When it comes to processing wire-speed packets with a time-to-market that ASIC system designers will envy, network processors promise to beat the pants off of conventional processors. Envelope-pushing network-hardware designers simply have to decide which network processor to use. But network-processor architectures are so varied, designers need to choose carefully.
Designers also must determine which network processors will address their final product's market. The term network processor has been applied to a range of products, from Ethernet-to-DSL controllers to terabit switching. Many favored processors address mid- to high-end switching with speeds that range from OC-3 (155-Mbit/s) enterprise solutions to OC-192 (10-Gbit/s) channels used by ISPs and carriers. This range includes OC-12 (622 Mbits/s), OC-48 (2.4 Gbits/s), and Gigabit Ethernet OC-768, a long-term target for many network-processor vendors.
Operating at wire speeds is critical. Designers must match network-processing vendor claims with service support when comparing alternatives, though. Many vendors provide performance numbers based on basic routing and switching policies addressed by layers 2 through 4 of the International Standards Organization's (ISO's) Open Systems Interconnect (OSI) reference model.
The more robust layers 5 through 7 include address-content switching, URL switching, security, load balancing, service-level agreements (SLAs), network address-translation (NAT), multiprotocol-label-switching (MPLS), and voice-over-IP (VoIP). These layers often reduce the maximum bandwidth supported by the network processor. Some solutions utilize multiple network processors while others restrict designs to a single network processor.

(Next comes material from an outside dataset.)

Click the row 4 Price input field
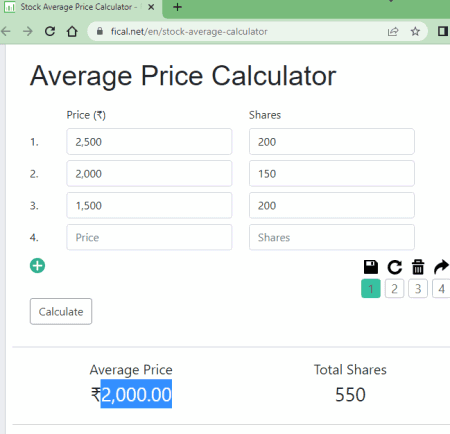 click(149, 237)
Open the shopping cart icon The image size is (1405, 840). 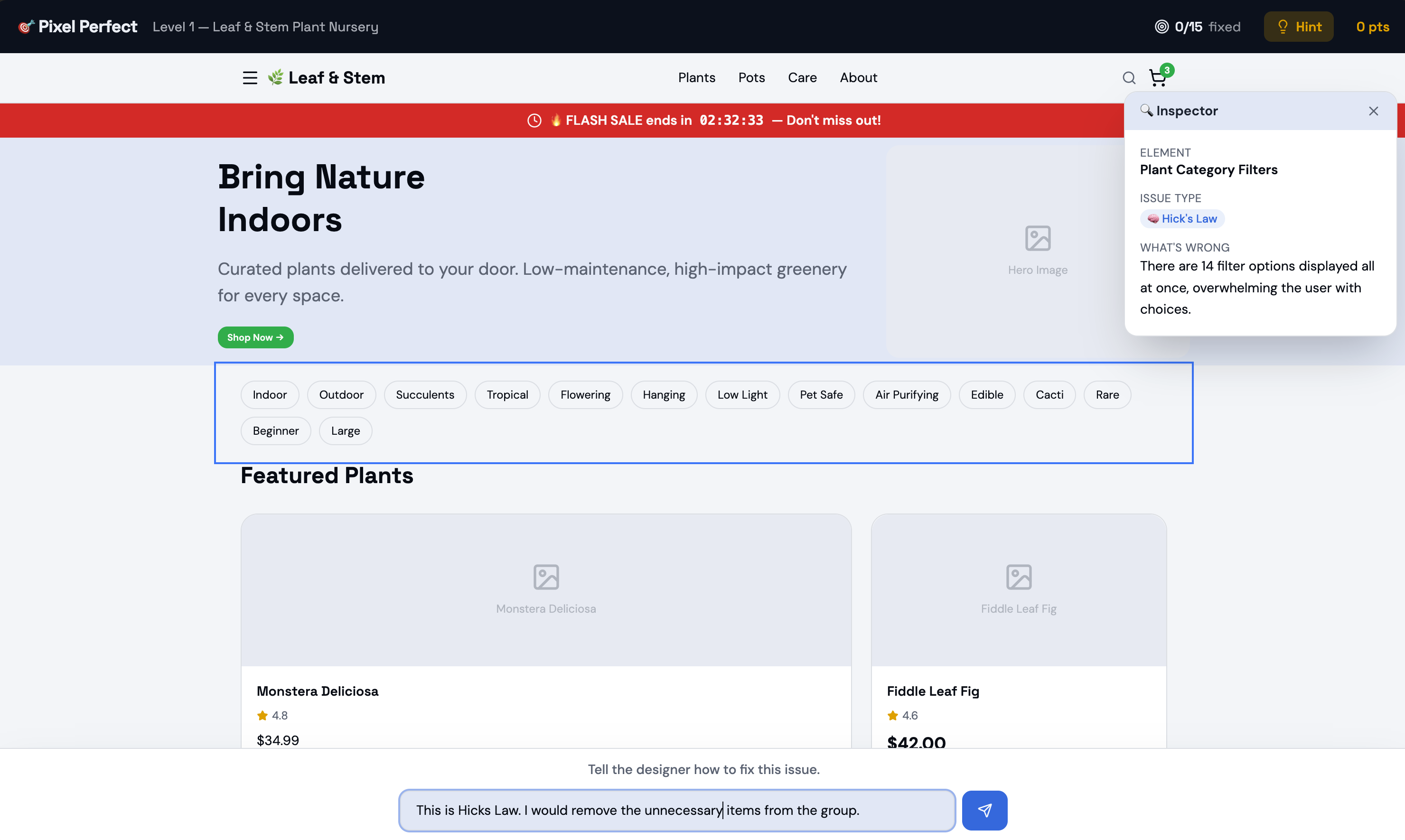[1158, 78]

Though the enterprise-network processor space is at the low end of the performance scale, it's usually at the high end of the service scale. Some solutions approach the commodity level. For example, Switchcore's CXE-16 is a 16-port Gigabit Ethernet switch/router on a chip. Just add some RAMBUS RDRAM, some optional content addressable memory (CAM), and an external control processor for a complete solution. There is room to add value, but not nearly as much as some of the more expensive alternatives.
The IXP1200 Internet Exchange Processor by Intel is the quintessential network processor. Its six integrated programmable microengines have hardware context support (32 registers) for four threads for a total of 24 active threads (Fig. 1). An on-chip 200-MHz StrongARM processor coordinates system activities, although a PCI-bus interface provides integration with an external control processor.

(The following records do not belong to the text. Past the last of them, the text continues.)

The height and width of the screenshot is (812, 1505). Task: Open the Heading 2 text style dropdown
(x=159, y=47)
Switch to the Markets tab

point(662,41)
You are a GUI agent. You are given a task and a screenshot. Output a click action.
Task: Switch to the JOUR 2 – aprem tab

The idea behind the hardware context switch is to maintain high utilization of resources, such as the built-in coprocessors and memory access subsystem. This can be a complex programming task. A single IXP1200 may suffice, but multiple chips can be combined using a variety of bus architectures to increase throughput and functionality. This is another area that lets designers differentiate their product from the competition when providing layer 2 through 7 services.
The current offering from Allayer Technologies addresses layer 2 through 4. The AL100 uses a ring-of-switches (ROX) bus architecture. The bus supports up to four network processors, plus additional coprocessors that offer switch management and other services. Multiple processors provide incremental improvement and migration to the next-generation AL3000. The 12.8-Gbit/s ROX-II bus will supply a major leap in performance.

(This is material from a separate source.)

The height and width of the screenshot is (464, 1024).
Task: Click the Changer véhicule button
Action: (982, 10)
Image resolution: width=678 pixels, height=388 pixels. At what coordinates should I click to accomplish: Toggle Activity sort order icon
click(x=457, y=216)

Under the watchful eye of an on-chip Power PC core, IBM Microelectronics packs 16 programmable protocol processors into its network processor. A PCI control-bus interface provides access to an external control processor. The protocol processors are paired to share on-chip hardware coprocessors that accelerate tree searching and frame manipulation. IBM's design utilizes less-expensive DDR DRAM while supporting OC-48 rates. As with most network processors, the amount of traffic that the device can handle depends upon the type of analysis performed with each frame. Higher-level protocols force the processors to look further down into the data, which decelerates throughput.
The CS2000 reconfigurable communication processors (RCPs) from Chameleon Systems offer an interesting alternative to the fixed configuration of most network processors (see "Scalable, Reconfigurable Processor Adjusts Logic For Top Performance," electronic design, May 15, p. 66). They consist of a dozen identical but configurable tiles, which are organized into four slices, for data processing (Fig. 2). Each tile has a control unit, seven 32-bit datapaths, two 16- by 24-bit single-cycle multipliers, and four 32-bit, 128-word memory blocks. The CS2000 also has 16 DMA engines, and its components are tied to the internal 128-bit RoadRunner system bus.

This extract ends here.